In stinging, sensational papers filed in Brooklyn federal court, "Sister From Another Planet" deejay Andrea Clarke charges that the harassment she suffered at the hands of her lothario boss, interim GM Robert Scott Adams, began at their first meeting last fall.
Clarke says Adams told her she turned him on and that he was not "usually a breast man but loved hers."
The deejay's suit cites other embarrassing tidbits about the alleged Don Juan station honcho, including that he had an erotic blog titled "Dr. Booty Juice" and pens risque short stories, one of which is in the anthology "Chocolate Flava" by Zane.
"There is something erotic about just the thought of meeting some unknown person for the first time and getting so turned on that you are completely willing to risk compromising your traditional ideas of acquaintance, courtship, and ethics in order to just go ahead and get taboo love," Adams writes at the beginning of one tale, "Where Strangers Meet."
Clarke also claims that Adams is an alcoholic with a "once-a-week" cocaine habit.
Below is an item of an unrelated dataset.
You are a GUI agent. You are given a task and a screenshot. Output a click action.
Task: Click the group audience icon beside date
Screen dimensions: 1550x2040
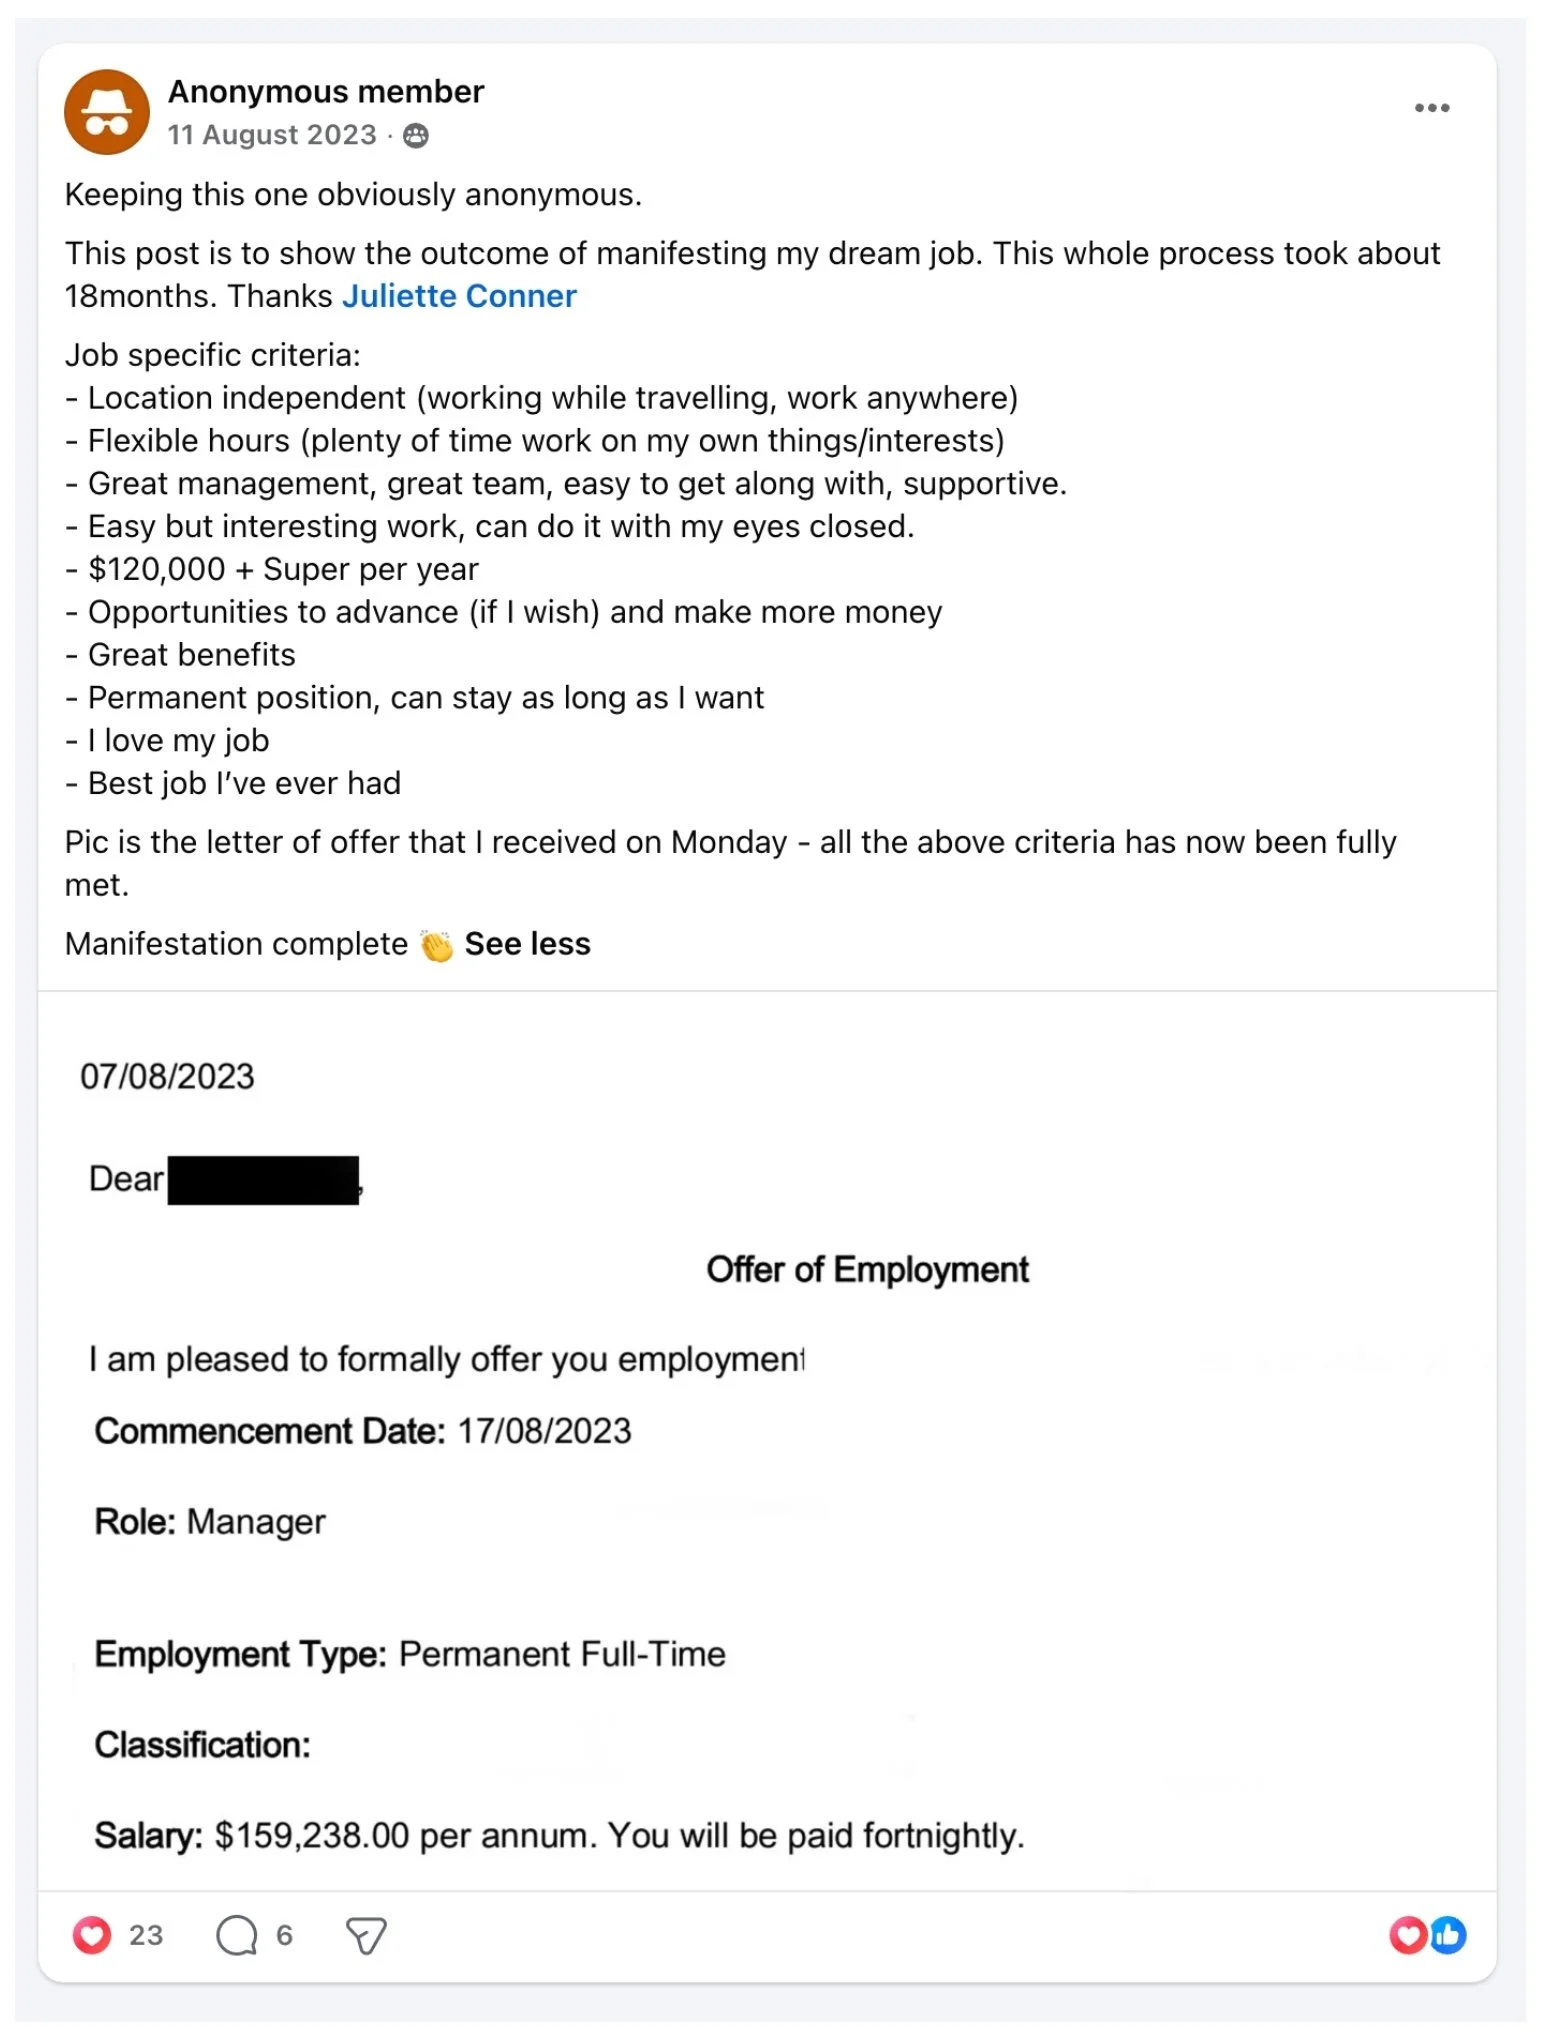[416, 136]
Clarke said her problems with her boss began after he was hired by the station in October 2006. She was deejaying at the time and working part-time processing listeners' complaints.
Clarke, who deejays the soul and reggae show "Sister from Another Planet" on Friday nights, insists that she flatly rejected her boss's lecherous advances.
But the divorced honcho wouldn't take no for an answer, she said.
At one point, Clarke said, Adams told her he had the power to change programming at the station and began ticking off the names of employees he planned to fire.
He assured Clarke she was not among those to be let go and even offered to give her employee benefits she was not currently entitled to, Clarke claims.
Clarke said that the next month, Adams told her to meet him in a South Street Seaport hotel room. "Fearing dismissal from her employment" if she didn't, Clarke said, she went.
When she arrived, she said, Adams "entrapped her" and "initiated oral and coital sexual activity with her."
Nevertheless, two weeks later, Clarke allowed Adams to stay at her apartment while he looked for a place of his own.
She said she told him she wasn't interested in him romantically.
Four days later, Clarke was then told that her hours and pay at the station were to be cut in half.
Adams, reached at his office yesterday, flatly denied the charges, stating: "All that's totally untrue."
Clarke still hosts her radio program but works in a store during the day.
Her suit also targets WBAI and its owner, the Pacifica Foundation, claiming they were aware of Adams' alleged sordid reputation when they hired him.